Here is a decision from Justice Diamond in New York County, dismissing a legal malpractice case on collateral estoppel. Tydings v, Greenfield, Stein & Senior LLP. The case is reported in today’s NYLJ [subscription].
"It is ordered that: This is a legal malpractice action. Plaintiff Frieda Tydings is a former trustee of an irrevocable inter vivos trust created in 1993 by and for the benefit of an individual named Ricki Singer. On January 1, 1997, plaintiff resigned as trustee and was replaced by a successor.
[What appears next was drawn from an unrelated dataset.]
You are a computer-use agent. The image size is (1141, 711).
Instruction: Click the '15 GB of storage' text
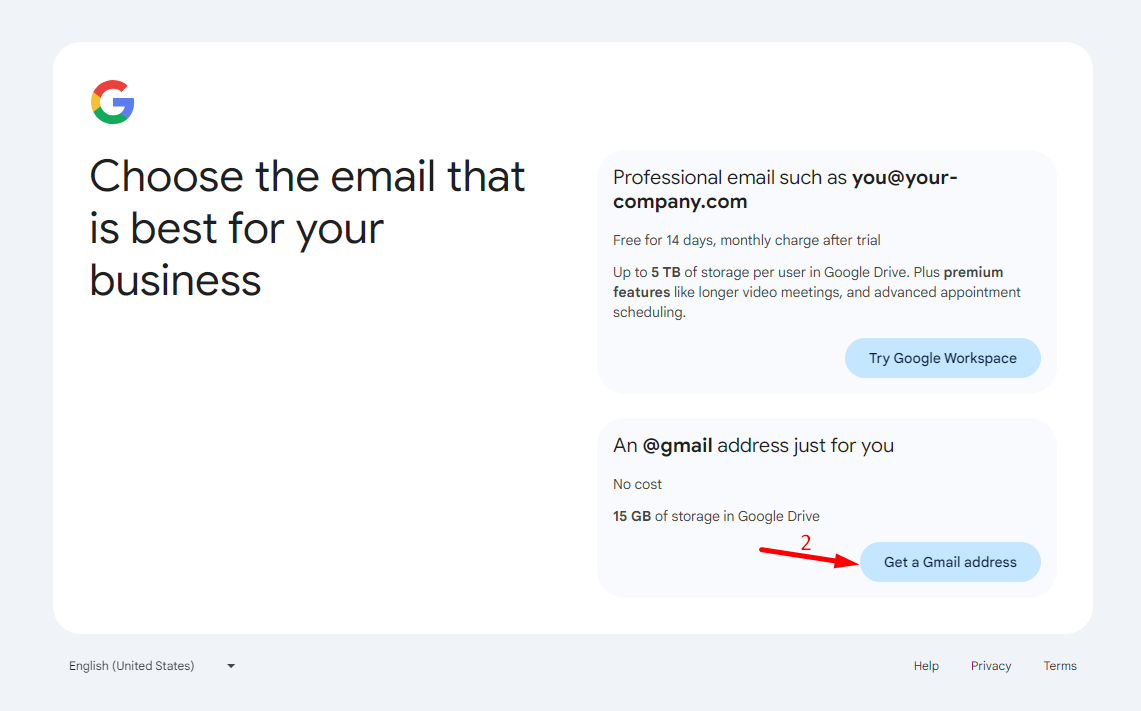tap(716, 516)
On August 21, 2003, Singer commenced a proceeding in the Surrogate’s Court, New York County, in which she sought a compulsory accounting from both plaintiff and the successor trustee. Plaintiff retained the defendant law firm, Greenfield, Stein & Senior, LLP, to represent her in the accounting action. Plaintiff claims that defendant never filed an answer or any other response to Singer’s petition for a compulsory accounting and that, as a result, on September 24, 2003, the Surrogate’s Court issued an order requiring her to provide an accounting. Thereafter, defendant withdrew as plaintiff’s counsel in the Surrogate’s Court proceeding and plaintiff filed a final accounting on November 14, 2004.
On November 16, 2005, Singer filed objections to plaintiff’s accounting and sought to charge plaintiff with respect to matters that occurred before her resignation as trustee in 1997. Plaintiff, through her new counsel, filed a motion to dismiss the objections, pursuant to CPLR 3211(a)(5), on the ground that the six-year statute of limitations for accounting actions had expired prior to the filing of Singer’s petition to compel an accounting. On January 27, 2006, the Surrogate’s Court (Renee Roth, J.) denied plaintiff’s motion on the grounds that (1) the accounting six-year statute of limitations had not yet expired by the filing date of the petition and (2) plaintiff waived the statute of limitations defense by failing to assert it in a timely manner. See In re Singer, 12 Misc3d 621, 624-26 (Surr’s Ct NY Co 2006). On appeal, the order was affirmed solely on the issue of waiver. See In re Singer, 30 AD3d 211 (1st Dept 2006). The First Department did not address the issue of whether the plaintiff’s statute of limitations defense would have been valid if it had been timely asserted. This legal malpractice action then followed. The defendant now moves to dismiss the complaint, pursuant to CPLR 3211 (a)(1), (5) and (7), on the grounds that the complaint fails to state a cause of action and/or is barred by collateral estoppel. "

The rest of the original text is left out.